Input data:
━━━━━━
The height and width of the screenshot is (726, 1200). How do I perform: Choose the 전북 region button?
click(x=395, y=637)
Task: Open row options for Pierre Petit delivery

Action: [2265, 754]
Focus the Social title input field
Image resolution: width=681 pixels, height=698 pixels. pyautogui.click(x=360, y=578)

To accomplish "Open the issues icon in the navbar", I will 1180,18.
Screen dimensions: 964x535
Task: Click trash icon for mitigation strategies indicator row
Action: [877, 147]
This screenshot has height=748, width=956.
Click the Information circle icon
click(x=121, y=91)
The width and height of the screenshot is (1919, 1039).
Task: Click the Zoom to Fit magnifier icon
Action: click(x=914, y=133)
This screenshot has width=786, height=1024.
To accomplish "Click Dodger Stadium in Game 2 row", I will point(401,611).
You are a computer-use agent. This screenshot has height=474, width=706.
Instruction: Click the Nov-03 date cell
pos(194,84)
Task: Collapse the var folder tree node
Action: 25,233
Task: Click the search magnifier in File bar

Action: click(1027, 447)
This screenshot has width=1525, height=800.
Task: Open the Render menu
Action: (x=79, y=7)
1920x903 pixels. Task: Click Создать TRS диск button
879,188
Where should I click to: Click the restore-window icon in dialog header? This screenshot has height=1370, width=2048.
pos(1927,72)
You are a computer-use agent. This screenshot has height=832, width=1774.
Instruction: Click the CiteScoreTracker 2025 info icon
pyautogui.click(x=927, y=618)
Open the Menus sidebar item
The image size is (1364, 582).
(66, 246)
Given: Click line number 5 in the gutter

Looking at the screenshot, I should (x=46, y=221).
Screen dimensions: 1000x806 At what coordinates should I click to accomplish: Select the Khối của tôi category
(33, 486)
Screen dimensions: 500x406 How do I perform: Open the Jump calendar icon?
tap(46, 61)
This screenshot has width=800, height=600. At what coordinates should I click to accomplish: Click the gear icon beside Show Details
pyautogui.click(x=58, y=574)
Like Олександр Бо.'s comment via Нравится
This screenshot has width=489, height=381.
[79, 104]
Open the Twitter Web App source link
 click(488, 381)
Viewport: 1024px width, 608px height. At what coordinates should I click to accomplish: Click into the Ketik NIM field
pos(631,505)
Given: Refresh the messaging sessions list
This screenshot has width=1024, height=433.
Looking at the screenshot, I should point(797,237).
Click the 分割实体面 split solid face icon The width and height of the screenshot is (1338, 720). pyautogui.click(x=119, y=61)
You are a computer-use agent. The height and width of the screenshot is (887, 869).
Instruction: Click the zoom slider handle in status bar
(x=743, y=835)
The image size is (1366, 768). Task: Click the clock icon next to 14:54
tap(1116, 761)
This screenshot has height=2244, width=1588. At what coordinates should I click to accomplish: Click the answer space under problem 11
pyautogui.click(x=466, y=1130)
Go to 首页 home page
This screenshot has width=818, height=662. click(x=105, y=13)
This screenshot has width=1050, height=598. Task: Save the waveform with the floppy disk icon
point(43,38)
━━━━━━
Problem details: Quote every entry exactly.

Response to this exercise:
The height and width of the screenshot is (726, 1200). How do I perform: Choose the 전북 region button?
click(x=395, y=637)
Task: Open row options for Pierre Petit delivery

Action: [2265, 754]
Focus the Social title input field
Image resolution: width=681 pixels, height=698 pixels. pyautogui.click(x=360, y=578)

To accomplish "Open the issues icon in the navbar", I will 1180,18.
Screen dimensions: 964x535
Task: Click trash icon for mitigation strategies indicator row
Action: [877, 147]
This screenshot has height=748, width=956.
Click the Information circle icon
click(x=121, y=91)
The width and height of the screenshot is (1919, 1039).
Task: Click the Zoom to Fit magnifier icon
Action: click(x=914, y=133)
This screenshot has width=786, height=1024.
To accomplish "Click Dodger Stadium in Game 2 row", I will point(401,611).
You are a computer-use agent. This screenshot has height=474, width=706.
Instruction: Click the Nov-03 date cell
pos(194,84)
Task: Collapse the var folder tree node
Action: 25,233
Task: Click the search magnifier in File bar

Action: click(1027, 447)
This screenshot has width=1525, height=800.
Task: Open the Render menu
Action: (x=79, y=7)
1920x903 pixels. Task: Click Создать TRS диск button
879,188
Where should I click to: Click the restore-window icon in dialog header? This screenshot has height=1370, width=2048.
pos(1927,72)
You are a computer-use agent. This screenshot has height=832, width=1774.
Instruction: Click the CiteScoreTracker 2025 info icon
pyautogui.click(x=927, y=618)
Open the Menus sidebar item
The image size is (1364, 582).
(66, 246)
Given: Click line number 5 in the gutter

Looking at the screenshot, I should (x=46, y=221).
Screen dimensions: 1000x806 At what coordinates should I click to accomplish: Select the Khối của tôi category
(33, 486)
Screen dimensions: 500x406 How do I perform: Open the Jump calendar icon?
tap(46, 61)
This screenshot has width=800, height=600. At what coordinates should I click to accomplish: Click the gear icon beside Show Details
pyautogui.click(x=58, y=574)
Like Олександр Бо.'s comment via Нравится
This screenshot has width=489, height=381.
[79, 104]
Open the Twitter Web App source link
 click(488, 381)
Viewport: 1024px width, 608px height. At what coordinates should I click to accomplish: Click into the Ketik NIM field
pos(631,505)
Given: Refresh the messaging sessions list
This screenshot has width=1024, height=433.
Looking at the screenshot, I should point(797,237).
Click the 分割实体面 split solid face icon The width and height of the screenshot is (1338, 720). pyautogui.click(x=119, y=61)
You are a computer-use agent. The height and width of the screenshot is (887, 869).
Instruction: Click the zoom slider handle in status bar
(x=743, y=835)
The image size is (1366, 768). Task: Click the clock icon next to 14:54
tap(1116, 761)
This screenshot has height=2244, width=1588. At what coordinates should I click to accomplish: Click the answer space under problem 11
pyautogui.click(x=466, y=1130)
Go to 首页 home page
This screenshot has width=818, height=662. click(x=105, y=13)
This screenshot has width=1050, height=598. Task: Save the waveform with the floppy disk icon
point(43,38)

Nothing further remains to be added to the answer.